And yet the guilt persists. My husband, who is from a large family and whose first words were “Joe Montana”, argues that some of this is “precious firstborn” syndrome. If you have more than one child, good luck trying to stop them from watching TV. He points out that he watched back-to-back Ninja Turtles, not to mention the four hours preceding Ninja Turtles while they waited for it to come on. “I’m not talking about Ninja Turtles, though!” I wailed. “I’m talking about the BBC Philharmonic Orchestra!”
Clearly, I need to get over myself. Which is why I think transparency about screen time is important, even if it means being judged. People treat it as though you’re using it as a stand-in for a lovely countryside walk or a day at the museum, as opposed to “quiet time”. A friend whose toddler has additional needs says that screen time is crucial for him to decompress after nursery.
My own brother is autistic, and coming across Something Special on CBeebies, which uses Makaton to help children with communication difficulties, actually made me feel quite tearful, as nothing like this existed when he was young. Yes, it’s easy to see how too much screen time could affect development, but an all-or-nothing approach helps no one, especially not when you are desperately trying to make a seemingly simple supper of pasta and tomato sauce – which these days feels as ambitious as the coq au vin I used to do from scratch, pre-baby – without the bairn wreaking havoc.

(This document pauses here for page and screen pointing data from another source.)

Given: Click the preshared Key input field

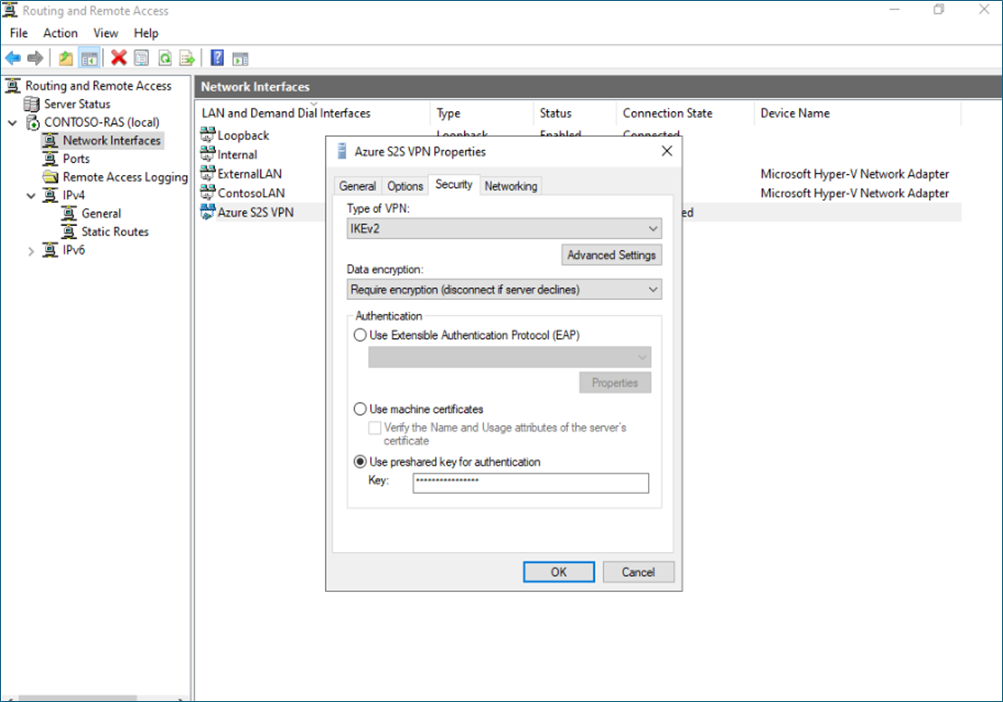Looking at the screenshot, I should 530,483.
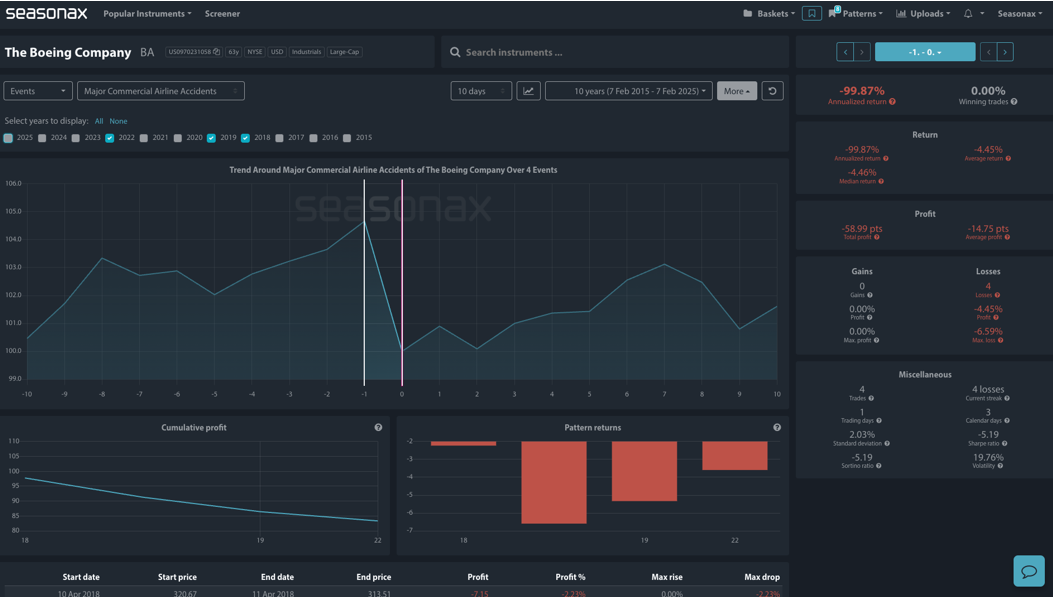Click the reset circular arrow button
Image resolution: width=1053 pixels, height=597 pixels.
pos(772,91)
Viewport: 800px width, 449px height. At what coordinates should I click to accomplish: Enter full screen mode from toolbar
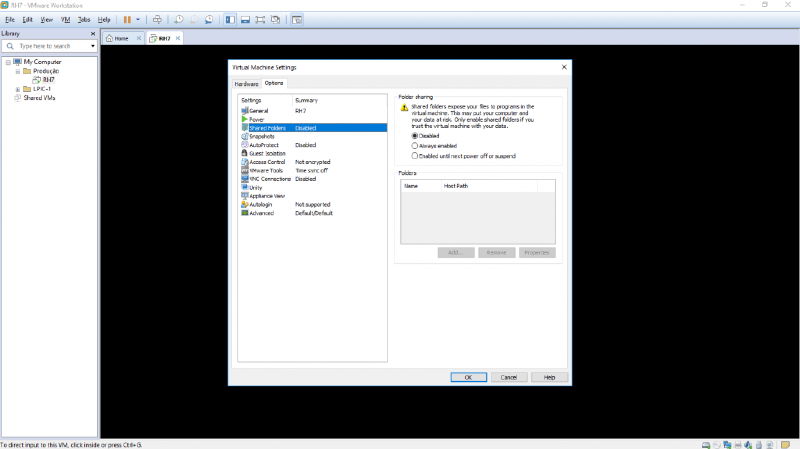[261, 19]
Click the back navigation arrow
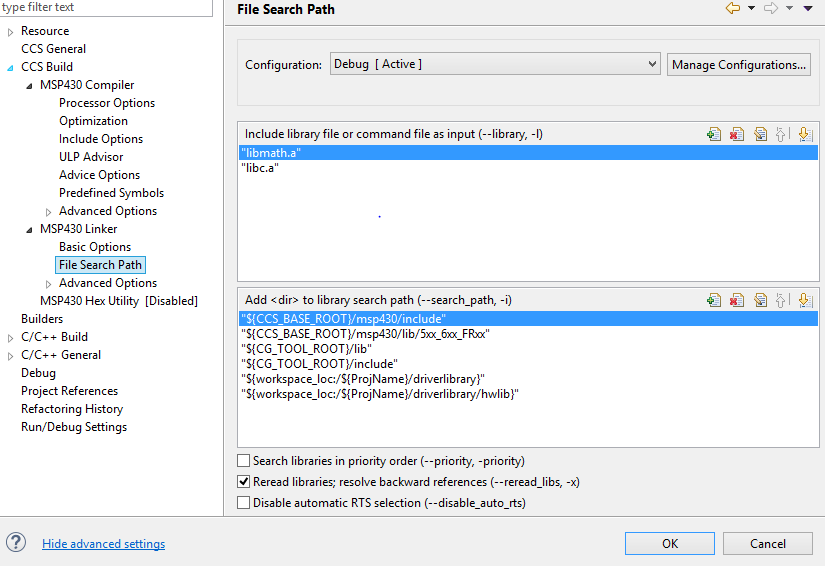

So I acknowledge, with a full heart, that I have used TV to help me parent, and I feel incredibly grateful to the BBC. I now understand, as no doubt many, many of you did before me, why she is an “Auntie” to so many of us. The quality of the programming for young children is astonishing, and all without having to expose them to advertising, which I loathe and which is my parental red line. Yes, having the theme tune to Small Potatoes (described as “an animated series about a group of potatoes who sing songs in different genres”) going round my head at 4am is not ideal, but I’ll take it for the joy it gives my boy.
You have probably noticed that I’ve focused mostly on television, and that’s because the other kind of screen time feels less benevolent. Come back to me when my toddler is bidding for Postman Pat memorabilia on eBay using my PayPal and has become prey to the YouTube algorithm, and perhaps we’ll have a different sort of conversation. But for now the screen time in our lives all feels very gentle, wholesome and educational, and I feel ever so slightly less exhausted and overwrought.
What’s working
I’ve loved the work of Alice Neel since I was a student, and I wrote recently about the book The Baby on the Fire Escape, which sheds light on how she juggled art with motherhood. So it was a great thrill to see so many of her portraits in one place at the Barbican in London. Her paintings of pregnant women and mothers with babies are particularly affecting.
What’s not
I’m wondering if it’s now officially too late to send thank-you cards for all the newborn gifts we received a year ago. Amid the shock of a premature delivery and caring for a baby that should have still been in the womb, I somehow got it together to have cards made, but the time in which to write and send them has eluded me. Though friends and family are understanding, it still bothers me.